### WHAT IS EXPECTED
Your task is to find every line of the data that holds the string "agent" and copy it.

━━ ENTRIES SUPPLIED ━━

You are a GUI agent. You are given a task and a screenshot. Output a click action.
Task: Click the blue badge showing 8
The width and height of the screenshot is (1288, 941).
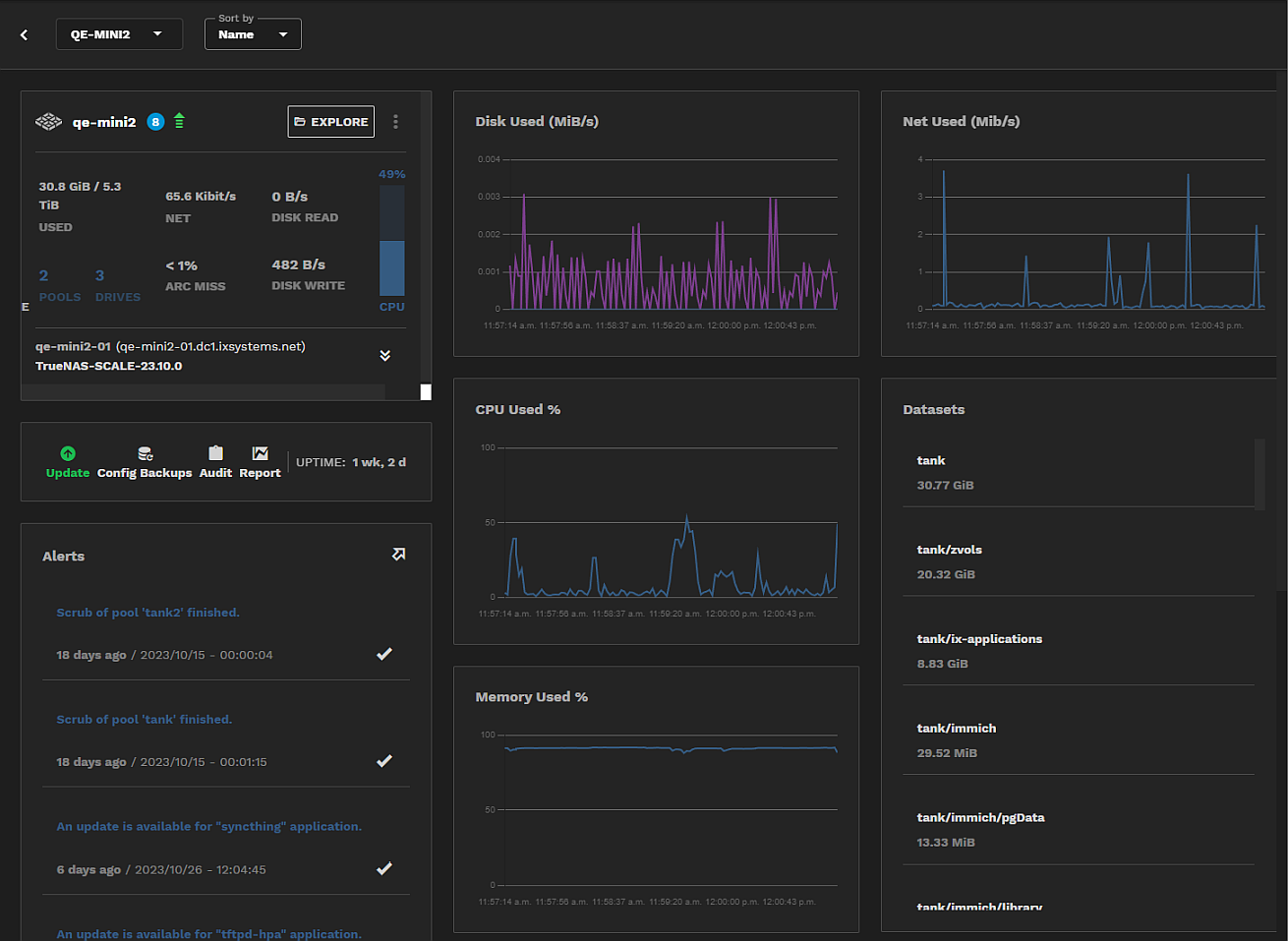point(155,122)
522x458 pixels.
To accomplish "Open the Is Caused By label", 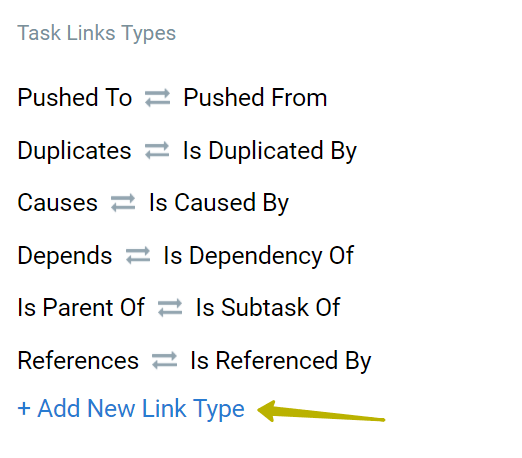I will [x=219, y=203].
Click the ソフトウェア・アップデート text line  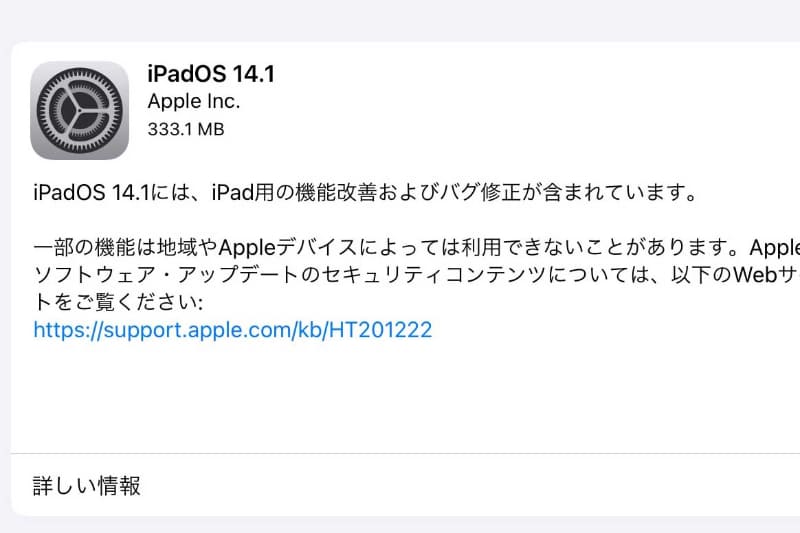pos(416,275)
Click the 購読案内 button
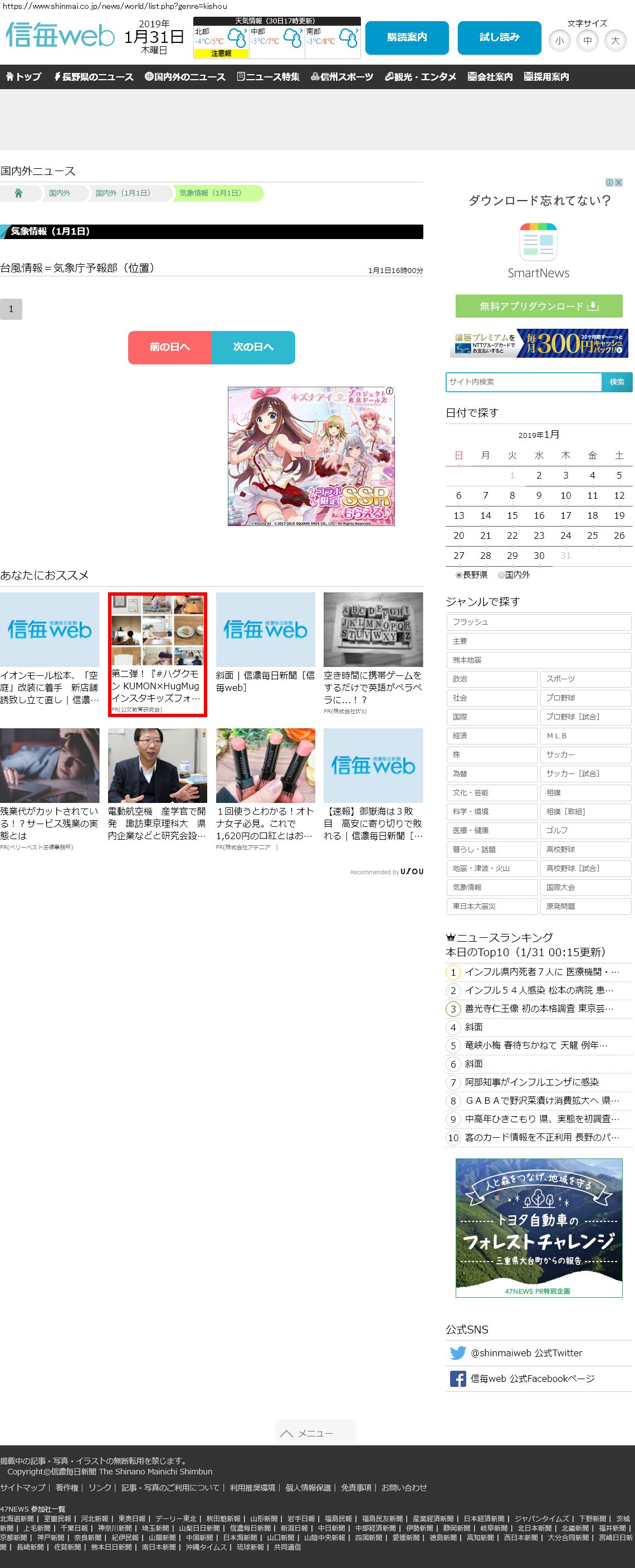 (x=407, y=38)
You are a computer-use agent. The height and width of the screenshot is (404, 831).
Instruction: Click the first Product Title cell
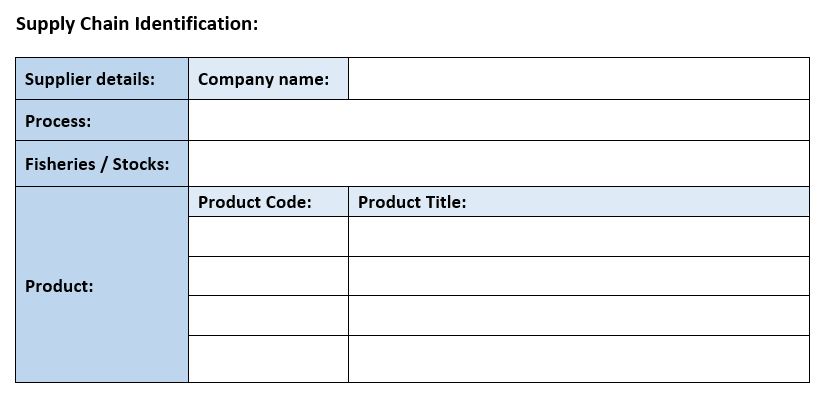click(578, 237)
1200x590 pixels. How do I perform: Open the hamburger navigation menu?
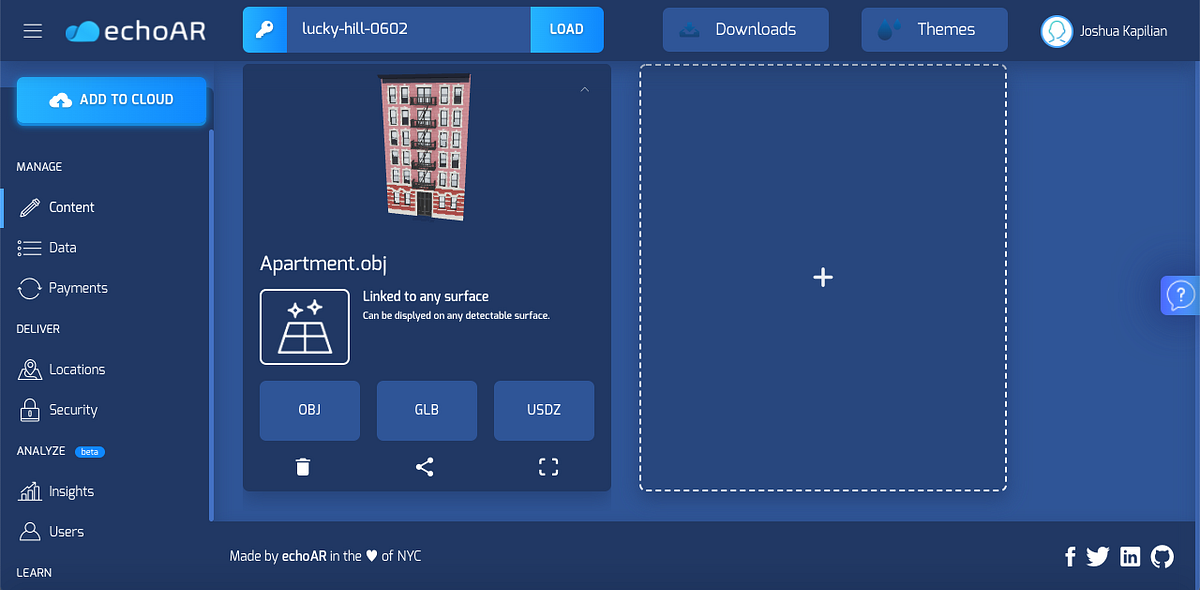click(32, 29)
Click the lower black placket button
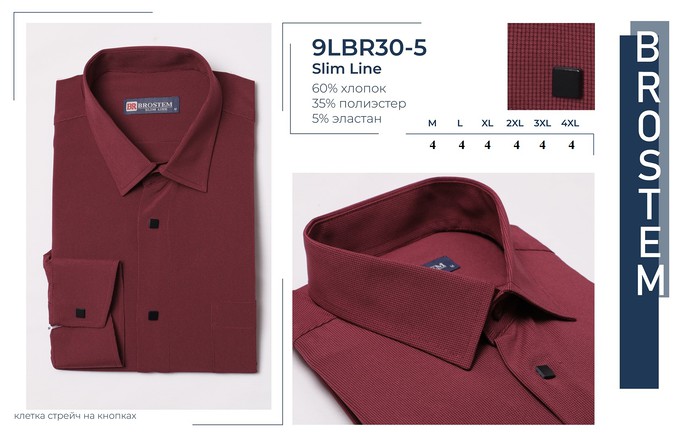The height and width of the screenshot is (435, 700). 153,316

━━━

### REPLY
You are a GUI agent. You are given a task and a screenshot. Output a click action.
You are a computer-use agent. The height and width of the screenshot is (404, 831).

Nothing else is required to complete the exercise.